A second set of techniques relies on affinity purification of ribosomes, analogous to the RNA-binding protein immunoprecipitation (RIP)–based techniques (Keene et al. 2006). These methods allow for identification and quantification of translating mRNAs (Fig. 3B). In one application, the ribosomal protein Rpl16 in yeast was modified by addition of a protein A tag to allow purification of mRNAs associated with ribosomes (Halbeisen et al. 2009). Similarly, a hemagglutinin (HA) tag was used to mark ribosomal protein Rpl22 in mouse (Sanz et al. 2009). Importantly, the HA tagging of Rpl22 was dependent on the activity of Cre recombinase, allowing analysis of mRNA translation in a selected cell type in vivo when combined with cell-type-specific Cre expression (Sanz et al. 2009). Another approach is based on the capture of Hsp70 chaperones associated with polysomes (Kudo et al. 2010). Theoretically, the efficiency of immunoprecipitation depends on the number of associated ribosomes, thereby reflecting translational activity. However, the precise number of ribosomes per mRNA is unknown.

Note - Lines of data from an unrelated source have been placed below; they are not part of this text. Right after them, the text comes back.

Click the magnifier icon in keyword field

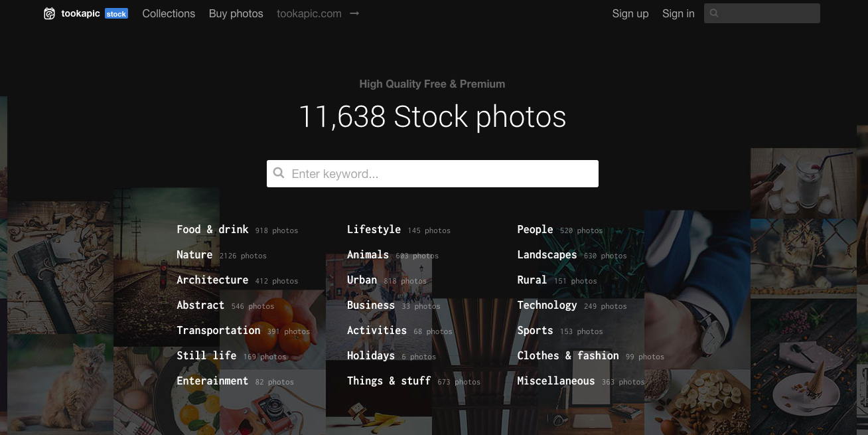(279, 173)
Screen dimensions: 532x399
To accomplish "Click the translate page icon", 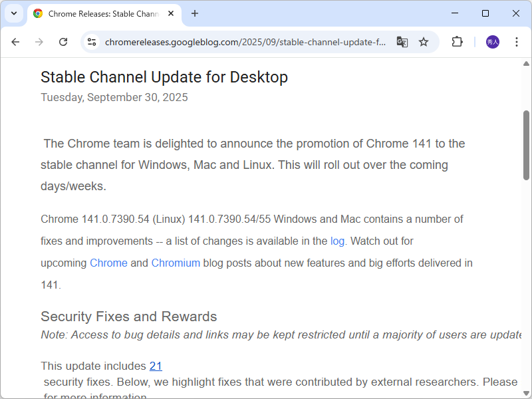I will tap(402, 42).
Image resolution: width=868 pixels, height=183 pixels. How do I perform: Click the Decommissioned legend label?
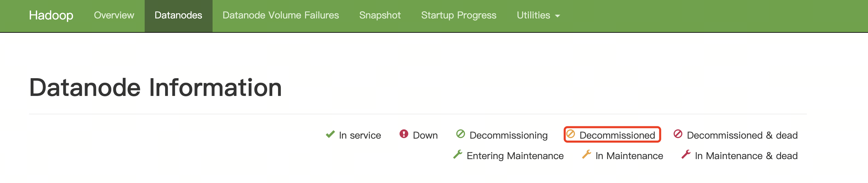coord(617,135)
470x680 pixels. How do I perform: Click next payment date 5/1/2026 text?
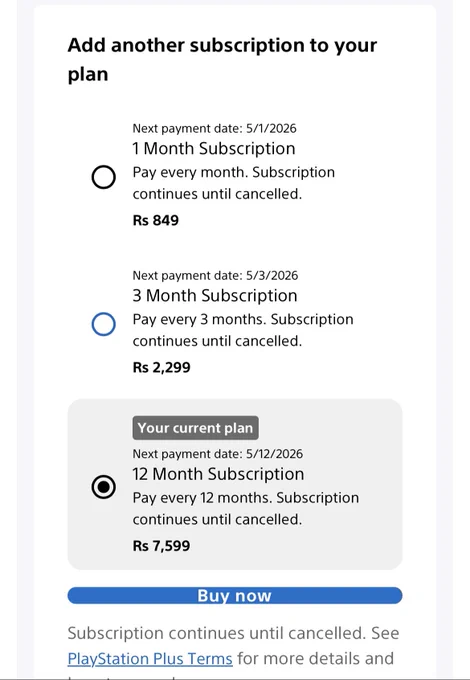(214, 128)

A new technique named ribosome profiling has recently been developed (Ingolia et al. 2009), which is designed to identify open reading frames (ORFs) and quantitatively examine ribosome association with mRNAs. The technique involves two steps: isolation of mRNA fragments that are protected by ribosomes (ribosome-protected fragments [RPF]) from RNase treatment, and identification and quantification of the fragments by RNA-seq (Ingolia et al. 2009). For simplicity, this method is called RPF-seq here. Because RNA fragments are size-selected to obtain those corresponding to the expected footprint of the ribosome (Fig. 3C), RPF data reveal the locations of ribosomes on mRNA. As such, detailed quantitative examination of all steps of mRNA translation, including initiation, elongation, and termination, becomes possible. RPF-seq was first used to examine translational control in budding yeast under rich and starvation conditions (Ingolia et al. 2009). More recent studies using RPF-seq have assessed translation in several systems, including mouse embryonic stem cells (Ingolia et al. 2011), meiosis in yeast (Brar et al. 2012), and microRNA-mediated suppression of gene expression (Bazzini et al. 2012).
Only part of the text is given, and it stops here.